Ketika sedang berbelanja:
- Sunda Banten (Rangkas bitung): "Lamun ieu dangdeur na sabarahaan mang? Tong mahal jasa."
- Sunda Priangan: "Dupi ieu sampeu sabarahaan mang? Teu kénging awis teuing nya"
- Bahasa Indonesia: "Kalau (ini) harga singkongnya berapa bang? Jangan kemahalan."
Ketika sedang menunjuk:
- Sunda Banten (Rangkas bitung): "Eta diditu maranehna orok aing"
- Sunda Priangan: " Eta palih ditu réréncangan abdi. "

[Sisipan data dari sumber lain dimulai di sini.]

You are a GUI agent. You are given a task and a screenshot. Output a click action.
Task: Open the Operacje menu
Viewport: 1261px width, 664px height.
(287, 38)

- Bahasa Indonesia: "Mereka semua (di sana) adalah teman saya"
Meski berbeda pengucapan dan kalimat, namun bukan
berarti beda bahasa, hanya berbeda dialek.
Berbeda halnya dengan
bahasa Sunda Priangan yang telah terpengaruh dari kerajaan Mataram.
Hal itu yang menyebabkan bahasa Sunda Priangan, memiliki beberapa
tingakatan.
Sementara bahasa Sunda Banten, tidak memiliki
tingkatan. Penutur aktif bahasa Sunda Banten saat ini, contohnya
adalah orang-orang Sunda yang tinggal di daerah Banten bagian
selatan (Pandeglang, Lebak).
Sementara masyarakat tradisional
pengguna dialek ini adalah suku Baduy di Kabupaten Lebak.
Sementara wilayah Utara Banten, seperti Serang, umumnya menggunakan bahasa campuran (multi-bilingual) antara bahasa Sunda dan Jawa.